Dismayed at Company magazine’s decision to take down her frothy feminism-lite quiz following none-too-happy feedback from other feminists, Ellie Levenson of “The Noughtie Girl’s Guide to Feminism” fame has now posted said quiz up on her blog.

So I’ve just given it a go.

And fuck me, what a surprise: I got mostly B’s.

Here’s what Ellie has to say to B-scoring-man-hating-second-wave-humourless-femnazis like me:

“You are definitely a noughtie girl – you are feminist and proud of it. Not only that but you’ve read all the literature and probably set up a women’s group of your very own to discuss the failings of men and society generally. But feminism has changed this millennium – noughtie girls know there’s more than one way to be a feminist, and that wearing pink doesn’t necessarily rule you out. Read on to find out how women in the noughties are changing the face of feminism.”

First off: “You are definitely a noughtie girl.”

No, I’m not Ellie, I’m really really not. I’m a woman. I actually stopped being a girl the day I turned 18, as did you. (And a note to Laurie here too, I’m not a sodding “lady feminist” either. {Click here for a great piece by Jemima Lewis on why the term “lady” should be banned.})

“you are feminist and proud of it”

Damn straight I am.

“Not only that but you’ve read all the literature and probably set up a women’s group of your very own to discuss the failings of men and society generally.”

You say that as though it’s a bad thing….

“But feminism has changed this millennium – noughtie girls know there’s more than one way to be a feminist, and that wearing pink doesn’t necessarily rule you out.”

Well no shit sherlock. And there was me all these years casting women out of the feminism club purely on the grounds that I didn’t like the colour of the clothes they wore. Sorry, my bad.

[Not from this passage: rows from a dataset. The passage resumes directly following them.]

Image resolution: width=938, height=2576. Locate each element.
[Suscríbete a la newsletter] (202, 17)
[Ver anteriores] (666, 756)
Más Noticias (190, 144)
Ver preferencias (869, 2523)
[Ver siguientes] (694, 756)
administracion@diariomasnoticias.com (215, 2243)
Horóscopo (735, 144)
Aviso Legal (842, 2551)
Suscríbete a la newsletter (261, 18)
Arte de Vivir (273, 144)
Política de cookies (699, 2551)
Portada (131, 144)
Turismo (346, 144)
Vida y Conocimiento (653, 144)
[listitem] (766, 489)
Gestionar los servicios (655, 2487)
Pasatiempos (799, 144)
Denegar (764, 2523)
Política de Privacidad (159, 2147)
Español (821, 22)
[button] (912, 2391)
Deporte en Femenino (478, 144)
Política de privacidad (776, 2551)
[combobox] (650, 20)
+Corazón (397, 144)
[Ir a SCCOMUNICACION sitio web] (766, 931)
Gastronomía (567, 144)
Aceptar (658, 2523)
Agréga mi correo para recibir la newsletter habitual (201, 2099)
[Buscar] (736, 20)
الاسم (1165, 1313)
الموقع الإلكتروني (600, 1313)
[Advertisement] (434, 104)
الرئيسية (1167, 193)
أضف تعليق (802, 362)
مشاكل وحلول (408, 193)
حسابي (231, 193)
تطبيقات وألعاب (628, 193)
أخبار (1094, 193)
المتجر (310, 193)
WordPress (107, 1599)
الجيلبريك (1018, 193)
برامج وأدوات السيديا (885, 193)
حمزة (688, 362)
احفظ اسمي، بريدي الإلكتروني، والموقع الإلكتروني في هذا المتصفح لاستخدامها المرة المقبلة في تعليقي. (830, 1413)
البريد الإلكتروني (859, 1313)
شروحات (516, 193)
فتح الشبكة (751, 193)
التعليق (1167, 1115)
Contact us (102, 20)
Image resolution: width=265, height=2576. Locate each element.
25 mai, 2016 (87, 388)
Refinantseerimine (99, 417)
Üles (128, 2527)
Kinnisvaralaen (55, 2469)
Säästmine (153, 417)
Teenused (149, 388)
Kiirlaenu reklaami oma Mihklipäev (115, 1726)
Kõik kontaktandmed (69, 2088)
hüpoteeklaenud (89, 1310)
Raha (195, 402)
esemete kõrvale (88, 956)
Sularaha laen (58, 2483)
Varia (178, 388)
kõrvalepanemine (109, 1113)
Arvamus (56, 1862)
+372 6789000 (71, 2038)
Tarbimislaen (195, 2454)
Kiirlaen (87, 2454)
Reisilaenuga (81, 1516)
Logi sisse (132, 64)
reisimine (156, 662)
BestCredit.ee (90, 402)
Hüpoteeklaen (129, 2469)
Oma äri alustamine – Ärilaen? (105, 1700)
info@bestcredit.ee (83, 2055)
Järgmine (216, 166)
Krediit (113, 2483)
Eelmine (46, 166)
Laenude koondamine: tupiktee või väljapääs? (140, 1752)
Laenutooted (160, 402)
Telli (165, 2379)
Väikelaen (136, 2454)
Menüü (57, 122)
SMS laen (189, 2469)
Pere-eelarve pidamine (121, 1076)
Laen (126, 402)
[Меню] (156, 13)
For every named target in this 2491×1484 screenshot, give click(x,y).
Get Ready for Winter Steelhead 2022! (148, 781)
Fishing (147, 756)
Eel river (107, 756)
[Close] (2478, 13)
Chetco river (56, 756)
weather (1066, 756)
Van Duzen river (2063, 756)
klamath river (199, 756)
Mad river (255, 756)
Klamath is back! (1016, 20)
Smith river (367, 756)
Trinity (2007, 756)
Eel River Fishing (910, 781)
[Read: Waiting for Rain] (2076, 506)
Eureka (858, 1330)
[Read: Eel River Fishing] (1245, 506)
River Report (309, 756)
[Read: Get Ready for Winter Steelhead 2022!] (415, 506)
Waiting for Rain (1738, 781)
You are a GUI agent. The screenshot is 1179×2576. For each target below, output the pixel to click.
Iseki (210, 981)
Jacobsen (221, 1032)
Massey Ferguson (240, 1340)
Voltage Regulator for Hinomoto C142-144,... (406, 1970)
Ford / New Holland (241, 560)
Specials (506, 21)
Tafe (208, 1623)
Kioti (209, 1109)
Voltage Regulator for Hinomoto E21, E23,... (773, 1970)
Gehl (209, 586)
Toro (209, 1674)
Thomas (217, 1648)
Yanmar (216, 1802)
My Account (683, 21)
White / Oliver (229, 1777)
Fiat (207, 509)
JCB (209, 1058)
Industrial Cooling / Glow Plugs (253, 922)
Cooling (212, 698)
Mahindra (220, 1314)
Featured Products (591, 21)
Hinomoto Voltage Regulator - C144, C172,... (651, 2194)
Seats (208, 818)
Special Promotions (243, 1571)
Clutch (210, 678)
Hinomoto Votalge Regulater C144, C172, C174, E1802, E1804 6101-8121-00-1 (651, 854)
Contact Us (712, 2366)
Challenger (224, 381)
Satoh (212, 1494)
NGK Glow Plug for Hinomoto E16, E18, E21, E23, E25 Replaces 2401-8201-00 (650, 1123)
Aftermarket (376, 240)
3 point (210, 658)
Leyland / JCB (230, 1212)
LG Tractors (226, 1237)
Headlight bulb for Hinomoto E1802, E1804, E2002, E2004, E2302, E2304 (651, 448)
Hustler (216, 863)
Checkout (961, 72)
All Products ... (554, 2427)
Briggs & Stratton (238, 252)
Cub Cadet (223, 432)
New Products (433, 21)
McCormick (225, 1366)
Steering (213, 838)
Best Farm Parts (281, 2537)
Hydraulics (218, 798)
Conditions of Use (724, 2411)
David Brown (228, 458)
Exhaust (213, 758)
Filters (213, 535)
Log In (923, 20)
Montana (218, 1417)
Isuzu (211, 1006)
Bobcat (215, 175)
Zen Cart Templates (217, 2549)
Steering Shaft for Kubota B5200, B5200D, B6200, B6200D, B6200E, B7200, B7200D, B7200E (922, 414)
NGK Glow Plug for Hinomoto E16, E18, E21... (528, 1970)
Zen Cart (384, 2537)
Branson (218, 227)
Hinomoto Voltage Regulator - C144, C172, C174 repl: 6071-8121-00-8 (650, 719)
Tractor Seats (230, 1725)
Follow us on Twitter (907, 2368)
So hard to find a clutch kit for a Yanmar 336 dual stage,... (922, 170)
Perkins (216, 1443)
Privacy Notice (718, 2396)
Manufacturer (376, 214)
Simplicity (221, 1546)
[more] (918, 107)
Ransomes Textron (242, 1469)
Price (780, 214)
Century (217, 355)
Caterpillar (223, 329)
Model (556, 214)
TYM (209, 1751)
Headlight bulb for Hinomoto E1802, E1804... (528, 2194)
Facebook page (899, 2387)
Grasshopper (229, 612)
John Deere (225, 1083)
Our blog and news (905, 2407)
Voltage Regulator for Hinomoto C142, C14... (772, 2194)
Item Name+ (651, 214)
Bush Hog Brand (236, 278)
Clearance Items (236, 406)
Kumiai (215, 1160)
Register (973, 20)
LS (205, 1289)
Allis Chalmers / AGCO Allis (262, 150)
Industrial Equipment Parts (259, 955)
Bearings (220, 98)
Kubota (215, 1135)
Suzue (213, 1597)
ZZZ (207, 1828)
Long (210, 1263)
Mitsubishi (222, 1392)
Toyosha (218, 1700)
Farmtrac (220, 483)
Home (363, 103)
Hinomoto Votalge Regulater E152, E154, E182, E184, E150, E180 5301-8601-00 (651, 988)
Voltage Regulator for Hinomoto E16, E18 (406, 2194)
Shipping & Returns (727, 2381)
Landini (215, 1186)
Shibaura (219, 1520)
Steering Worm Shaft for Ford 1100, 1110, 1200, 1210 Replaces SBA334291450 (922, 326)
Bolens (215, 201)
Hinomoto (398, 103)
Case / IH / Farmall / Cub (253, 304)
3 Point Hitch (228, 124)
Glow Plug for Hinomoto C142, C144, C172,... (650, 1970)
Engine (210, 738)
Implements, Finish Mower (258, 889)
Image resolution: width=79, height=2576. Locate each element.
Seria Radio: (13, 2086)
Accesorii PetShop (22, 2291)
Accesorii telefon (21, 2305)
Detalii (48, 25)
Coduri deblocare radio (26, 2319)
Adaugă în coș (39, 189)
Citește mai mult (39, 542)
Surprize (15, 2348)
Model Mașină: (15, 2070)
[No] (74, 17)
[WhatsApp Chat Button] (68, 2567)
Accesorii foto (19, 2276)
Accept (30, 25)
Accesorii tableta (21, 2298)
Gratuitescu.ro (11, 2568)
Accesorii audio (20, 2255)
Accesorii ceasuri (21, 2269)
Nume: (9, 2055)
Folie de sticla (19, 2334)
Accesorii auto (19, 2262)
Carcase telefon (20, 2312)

“Read on to find out how women in the noughties are changing the face of feminism.”

The problem is I have read on. In fact I’ve read “The Noughtie Girl’s Guide” several times now. And I’m confused.

I don’t get for instance how someone who admits to knowing nothing about feminist history, who admits to having googled “second wave feminist” to find out what it meant, can claim that women are now “changing the face of feminism”. How can you know you’re changing the face of something if you don’t know what that face looked like in the first place? What’s the expression again? “If you don’t know your history you’re doomed to repeat it” I think I’d add to that: if you don’t know your history you’re also doomed to making shallow unsubstantiated generalisations about people and to making yourself look completely fucking ignorant in the process.

What this all boils down to of course, the book and the quiz and the “It’s okay to laugh at rape jokes – here’s one I heard earlier, lolz!” articles, is a bid to make feminism more appealing to younger women. It’s a way of saying: “look, we know some of these older feminists can sometimes be a bit serious and hairy and all that, but you honestly don’t have to be like that if you want to be a feminist.” Which, to be honest, is an approach I don’t really have a problem with at all.

What I do have a problem with though is what I see as an attempt to take the politics out of feminism. An attempt to present feminism as something that encompasses all and everyone, no matter what their ideological position on anything, and in particular no matter what their ideological position on the things that actually matter, the things that actually make a difference to women’s lives: like abortion, or rape for instance (to take just two examples from “The Noughtie Girl’s Guide” where any political/feminist analysis is distinctly lacking) .

Because that’s not what it’s about at all.

There are some politics involved in feminism. And I think it’s patronising in the extreme to assume that those politics are too complicated for younger women to grasp, or that they need to have everything simplified and pinkified in order to get them to sign up to a movement, that at heart, at its most basic, is simply about fighting for their rights as women and girls.

And that’s why I, along with several other feminists, have such an issue with Levenson’s quiz. It’s not a case of “sour grapes” or “cyber bullying,” as Levenson tries to claim: it’s because that quiz is designed to tell young women nothing, zilch, nada, squat, about feminism. And because it’s premised on ridiculous stereotypes and fluffy empty headed shit that no one within the movement actually gives that much of a fuck about.